Américaine vivant à Paris depuis les années 80, la plasticienne Susan Shup maîtrise à merveille la langue française avec, toutefois, une légère pointe d’accent « very charming ». Cette aisance à parler langue de Molière permet à ses interlocuteurs de comprendre rapidement qu’ils sont en présence d’une artiste assez rock’n roll, prête à faire voler les conventions en éclats, dans une exubérance toutefois contenue, pour imposer ses points de vue, tant sur l’art que sur la vie et le monde en général. Susan Shup est multi-héritière, des peintres figuratifs américains de l’après guerre mais aussi de ceux qui ont animé par la suite le réjouissant Pop art. Artiste résolument moderne, elle n’hésite pas à changer de médium délaissant parfois pinceaux et couteaux pour l’infographie ou la vidéo
Le poids des mots
Susan Shup commence à dessiner, très jeune en regardant la télévision, tout en s’intéressant au son et à l’enregistrement. A l’adolescence, elle continue de dessiner mais commence à jouer avec les mots en écrivant de la poésie. Le statut d’artiste devient prédominant marqué par plusieurs périodes qui débutent avec des natures mortes pour se poursuivre avec des choses moins académiques et un peu plus expérimentales : les new image paintings, les automatic paintings, et autres abstractions gestuelles, autant de mouvements qui la conduisent, in fine, vers une peinture monochromes qui s’expose partout en Europe. Un jour de la décennie 90, elle reçoit un coup de fil alors qu’elle est en train de peindre. Devant prendre des notes, mais n’ayant rien d’autre sous la main qu’un pinceau et la toile, elle se met à écrire directement sur son tableau. Cet acte est une révélation, acte fondateur d’une nouvelle façon de s’exprimer, rapidement baptisée painting out loud, littéralement peinture à voix haute. La création de Susan Shup devient joyeuse dans la forme mais reste sérieuse sur le fond car les mots ont un sens et du poids.
Expérience sensorielle
Être face à un tableau de Susan Shup est une expérience sensorielle. Le regard est comme happé par la violence des couleurs, l’épaisseur de la matière, la divergence des formes parfois géométriques, parfois rendues vivantes par les coulures de peinture.
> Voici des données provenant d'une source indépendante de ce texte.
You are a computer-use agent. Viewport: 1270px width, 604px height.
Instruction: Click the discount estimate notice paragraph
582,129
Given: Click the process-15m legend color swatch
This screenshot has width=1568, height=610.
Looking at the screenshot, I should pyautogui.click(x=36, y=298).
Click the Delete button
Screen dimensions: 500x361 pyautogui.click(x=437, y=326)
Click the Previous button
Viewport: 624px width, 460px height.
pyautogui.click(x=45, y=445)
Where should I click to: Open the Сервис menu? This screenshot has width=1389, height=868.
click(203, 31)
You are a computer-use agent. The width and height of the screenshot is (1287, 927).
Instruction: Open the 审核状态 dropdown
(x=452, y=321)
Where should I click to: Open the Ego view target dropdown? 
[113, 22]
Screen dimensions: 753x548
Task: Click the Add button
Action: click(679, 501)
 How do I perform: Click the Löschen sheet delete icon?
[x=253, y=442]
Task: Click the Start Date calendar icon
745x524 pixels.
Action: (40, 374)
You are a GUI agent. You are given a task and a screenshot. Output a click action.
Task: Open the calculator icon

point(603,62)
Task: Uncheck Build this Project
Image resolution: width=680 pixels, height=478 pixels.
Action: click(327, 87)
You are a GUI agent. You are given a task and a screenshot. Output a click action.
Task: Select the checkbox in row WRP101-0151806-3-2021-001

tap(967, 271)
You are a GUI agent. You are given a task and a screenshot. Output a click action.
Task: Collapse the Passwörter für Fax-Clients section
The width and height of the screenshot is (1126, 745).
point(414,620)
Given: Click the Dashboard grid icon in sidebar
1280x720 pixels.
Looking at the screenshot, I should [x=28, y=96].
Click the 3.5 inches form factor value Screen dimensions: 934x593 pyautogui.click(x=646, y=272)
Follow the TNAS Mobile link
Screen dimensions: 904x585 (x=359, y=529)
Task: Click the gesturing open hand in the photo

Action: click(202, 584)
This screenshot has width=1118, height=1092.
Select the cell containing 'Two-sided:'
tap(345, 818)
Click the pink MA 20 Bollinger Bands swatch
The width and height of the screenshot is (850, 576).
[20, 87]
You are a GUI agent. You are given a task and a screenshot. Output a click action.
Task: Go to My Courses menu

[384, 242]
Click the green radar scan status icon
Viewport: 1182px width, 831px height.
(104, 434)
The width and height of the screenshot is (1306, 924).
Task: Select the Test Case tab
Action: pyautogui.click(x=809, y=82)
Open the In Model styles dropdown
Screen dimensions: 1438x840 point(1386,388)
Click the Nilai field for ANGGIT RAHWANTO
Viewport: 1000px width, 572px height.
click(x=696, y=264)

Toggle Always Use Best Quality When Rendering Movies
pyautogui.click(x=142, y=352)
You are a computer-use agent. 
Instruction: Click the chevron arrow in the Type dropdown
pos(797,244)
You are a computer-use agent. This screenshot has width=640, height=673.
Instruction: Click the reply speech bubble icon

Puis vient le moment où, aller plus loin dans l’interprétation, impose de prononcer à haute voix le ou les mots inscrits sur la toile. Et même si des mots n’apparaissent pas sur toutes les toiles, commence alors l’immersion dans le « langage painting » de l’artiste, accès pour un voyage au centre de la « pensée shupienne ». Une fois le code décrypté et alors qu’un œil distrait ouvrirait l’hypothèse que tout a été jeté en vrac sur la toile, le propos devient limpide et révélateur d’un monde empêtré dans ses questionnements et ses contradictions. Susan Shup est là pour le rappeler, donnant finalement à l’art, son rôle premier de miroir d’une époque.
Exposition Susan Shup, I collect language, Galerie Louis Gendre 7 rue Charles Fournier à Chamalières, jusqu’au 11 mars 2023, du mercredi au vendredi de 14h à 19h, le samedi de 10h à 18h.